How vulnerable are we in the cyberspace?

Lakshmi Kothaneth –
lakshmiobserver@gmail.com –

New Year greeted me with an announcement that declared me a winner of a luxury car and a sum of $900,000. Almost a millionaire!
A spam.
Even the thought does not sound real. Any way the letter I received in my inbox cheered me up by saying, “Your email address was selected through a computer ballot system draw from 1000,000 emails around the world, which includes America, Europe, Asia, Australia and Africa, as part of our international promotion conducted annually.”
Only five people are selected and I am one of them. Out of all those continents, I have been the lucky one. Today I can push it aside instantly as a spam.
But quite a few years ago, I remember being thrilled and asking my brother to fill out the details. He deleted it as quickly as I told him of my victory and gave me an explanation on spams and what is actually going on.
The business has not changed much. In 2017, I am still given an email ID to which I am supposed to provide the following information: full name, contact address, date of birth, gender, mobile phone and nationality. All that defines an individual’s identity.
If the trend is still going on, it means the business has been quite successful. There must have been quite a few vulnerable ones out there in all the continents.
My question is how do they get the email addresses? Where did I go that I should not have?
“They get it from people you communicate with. It’s being done by bots that are programmed to do so. That is why you receive false emails from people without their knowledge. Now how can you know whether a mail is genuine or fake? Every email address has a domain. Get the phone number from there and call the company,” said Tariq al Barwani, a leading IT expert in Oman.
There have been the expert advices. Fraudulent emails are often not personalised, says Norton.
Phishing.org says check the email address carefully. A secure website always starts with “https” and one should check the bank balance regularly.
There are many more such as grammatical errors and so on. The letter I received had two different email addresses.
There have been sophisticated ways of spamming and phishing as well as ransomware attacks. While many have been given a lot of attention, experts warn there are other problems that have not been publicised much.

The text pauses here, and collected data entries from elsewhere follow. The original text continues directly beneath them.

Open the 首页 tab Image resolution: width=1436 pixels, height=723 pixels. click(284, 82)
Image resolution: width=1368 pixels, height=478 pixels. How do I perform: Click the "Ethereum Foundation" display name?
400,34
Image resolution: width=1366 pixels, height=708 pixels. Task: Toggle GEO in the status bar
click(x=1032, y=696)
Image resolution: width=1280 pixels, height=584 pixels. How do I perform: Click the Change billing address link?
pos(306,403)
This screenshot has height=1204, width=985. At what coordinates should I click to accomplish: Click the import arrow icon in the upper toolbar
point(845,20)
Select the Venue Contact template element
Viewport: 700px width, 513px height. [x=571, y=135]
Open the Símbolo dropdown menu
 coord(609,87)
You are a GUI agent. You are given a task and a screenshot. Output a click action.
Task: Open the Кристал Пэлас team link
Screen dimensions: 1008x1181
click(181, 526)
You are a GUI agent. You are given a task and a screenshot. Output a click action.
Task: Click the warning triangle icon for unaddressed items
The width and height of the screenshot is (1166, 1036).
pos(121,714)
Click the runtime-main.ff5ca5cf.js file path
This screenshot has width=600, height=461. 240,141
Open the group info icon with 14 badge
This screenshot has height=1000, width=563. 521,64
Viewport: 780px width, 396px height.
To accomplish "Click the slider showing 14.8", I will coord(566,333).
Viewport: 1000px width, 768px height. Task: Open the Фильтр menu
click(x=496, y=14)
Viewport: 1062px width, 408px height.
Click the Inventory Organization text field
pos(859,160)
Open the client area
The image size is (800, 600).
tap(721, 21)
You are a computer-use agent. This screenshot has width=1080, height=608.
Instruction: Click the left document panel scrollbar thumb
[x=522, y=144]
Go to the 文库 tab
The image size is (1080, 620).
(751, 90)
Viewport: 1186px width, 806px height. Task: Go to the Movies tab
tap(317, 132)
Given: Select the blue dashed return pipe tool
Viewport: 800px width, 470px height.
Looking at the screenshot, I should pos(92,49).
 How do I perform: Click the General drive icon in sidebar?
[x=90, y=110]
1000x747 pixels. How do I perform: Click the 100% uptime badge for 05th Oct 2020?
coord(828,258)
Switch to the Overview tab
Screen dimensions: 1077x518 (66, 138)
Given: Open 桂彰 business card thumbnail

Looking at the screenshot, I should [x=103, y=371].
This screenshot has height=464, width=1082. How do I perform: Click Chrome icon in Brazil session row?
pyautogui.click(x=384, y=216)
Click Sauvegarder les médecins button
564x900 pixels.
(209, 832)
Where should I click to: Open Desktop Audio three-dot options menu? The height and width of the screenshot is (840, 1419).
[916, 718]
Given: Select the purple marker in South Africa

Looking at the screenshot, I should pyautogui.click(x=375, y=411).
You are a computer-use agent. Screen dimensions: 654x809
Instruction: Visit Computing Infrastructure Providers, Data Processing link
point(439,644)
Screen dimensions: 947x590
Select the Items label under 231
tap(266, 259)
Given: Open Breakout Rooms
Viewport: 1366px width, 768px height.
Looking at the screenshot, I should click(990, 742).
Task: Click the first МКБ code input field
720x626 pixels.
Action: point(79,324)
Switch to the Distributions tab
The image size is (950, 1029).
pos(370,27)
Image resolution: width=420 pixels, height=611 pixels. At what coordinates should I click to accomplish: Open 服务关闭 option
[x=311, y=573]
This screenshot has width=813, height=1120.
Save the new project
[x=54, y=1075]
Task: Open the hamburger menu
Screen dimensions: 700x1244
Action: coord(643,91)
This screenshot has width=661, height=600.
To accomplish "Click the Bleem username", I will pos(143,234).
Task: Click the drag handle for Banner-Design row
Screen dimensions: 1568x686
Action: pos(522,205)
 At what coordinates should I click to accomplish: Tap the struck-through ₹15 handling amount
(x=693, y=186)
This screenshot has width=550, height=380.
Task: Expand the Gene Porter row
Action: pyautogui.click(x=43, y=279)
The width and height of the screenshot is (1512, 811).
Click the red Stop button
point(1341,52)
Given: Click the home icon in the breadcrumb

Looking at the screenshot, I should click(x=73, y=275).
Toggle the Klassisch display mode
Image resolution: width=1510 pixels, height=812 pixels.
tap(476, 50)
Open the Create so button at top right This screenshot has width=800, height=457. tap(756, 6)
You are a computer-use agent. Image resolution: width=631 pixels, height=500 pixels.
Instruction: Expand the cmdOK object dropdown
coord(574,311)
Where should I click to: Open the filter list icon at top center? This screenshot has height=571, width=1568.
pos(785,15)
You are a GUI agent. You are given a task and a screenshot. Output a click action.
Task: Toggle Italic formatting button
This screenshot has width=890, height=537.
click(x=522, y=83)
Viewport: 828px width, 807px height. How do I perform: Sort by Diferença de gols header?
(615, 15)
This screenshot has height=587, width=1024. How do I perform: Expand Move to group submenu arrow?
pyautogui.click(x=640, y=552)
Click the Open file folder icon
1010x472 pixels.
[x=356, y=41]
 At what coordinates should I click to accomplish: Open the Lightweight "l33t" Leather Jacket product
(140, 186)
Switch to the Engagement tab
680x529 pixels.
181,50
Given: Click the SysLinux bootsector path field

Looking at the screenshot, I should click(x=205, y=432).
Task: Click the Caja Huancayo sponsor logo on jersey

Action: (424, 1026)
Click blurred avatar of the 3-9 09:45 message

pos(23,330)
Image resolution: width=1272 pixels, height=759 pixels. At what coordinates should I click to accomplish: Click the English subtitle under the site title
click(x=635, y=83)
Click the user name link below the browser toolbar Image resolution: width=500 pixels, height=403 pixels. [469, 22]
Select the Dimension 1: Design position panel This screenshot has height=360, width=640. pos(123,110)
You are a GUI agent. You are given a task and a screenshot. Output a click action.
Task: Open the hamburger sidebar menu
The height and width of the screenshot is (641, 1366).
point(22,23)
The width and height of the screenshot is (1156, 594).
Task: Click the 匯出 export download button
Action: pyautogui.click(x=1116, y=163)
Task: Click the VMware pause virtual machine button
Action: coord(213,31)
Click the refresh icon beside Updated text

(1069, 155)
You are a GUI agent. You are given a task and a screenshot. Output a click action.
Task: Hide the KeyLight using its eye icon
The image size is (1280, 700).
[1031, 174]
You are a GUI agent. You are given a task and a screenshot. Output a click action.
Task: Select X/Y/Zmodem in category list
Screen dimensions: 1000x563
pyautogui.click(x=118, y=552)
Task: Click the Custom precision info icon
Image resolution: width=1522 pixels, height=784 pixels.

There is more threat to organisations through email impersonation attacks. “Sometimes called whaling or CEO fraud attacks, they can cost organisations hundreds of thousands in financial losses. In fact, according to the FBI, impersonation attacks led to more than $3 billion in losses in the last three years.
There is nothing cheaper, easier and less risky for attackers than sending well-crafted and timely emails that creatively request for money to be sent to them.
Attackers don’t even need to use malware for this, they just need to be clever with their social engineering,” explains Mathew Gardiner, Senior Product Manager of Mimecast.
On the other hand, macro malware is still there. And anyone can be exposed to this problem because where macro malware often hides is in Word or Excel files. It has reentered the ring of popular attack methods, points out the expert.
“While most organisations choose to block executable email attachments at their security gateways by default, they generally still allow potential work-related files, such as Microsoft Office documents, to pass freely. Attackers exploit this by weaponising files in these common Office formats.
According to Mimecast research, 50 per cent of firms have seen email attacks that use attached macros increase over the last year.” Why? The answer is, “It works well and can get through traditional AV-based defences. And that’s why we’ll continue to see waves of macro malware into next year and beyond,” says Gardiner.
It all makes you wonder of the good old days where a letter from a CEO would have his/her signature and stamp to authenticate it. When you wrote a letter and sealed, you were at least 99 per cent sure only the recipient would read it. Your address and contact numbers were not in public domains.
I am not so sure about winning lotteries. The thought is intriguing though. What would you do if you won $1000,000?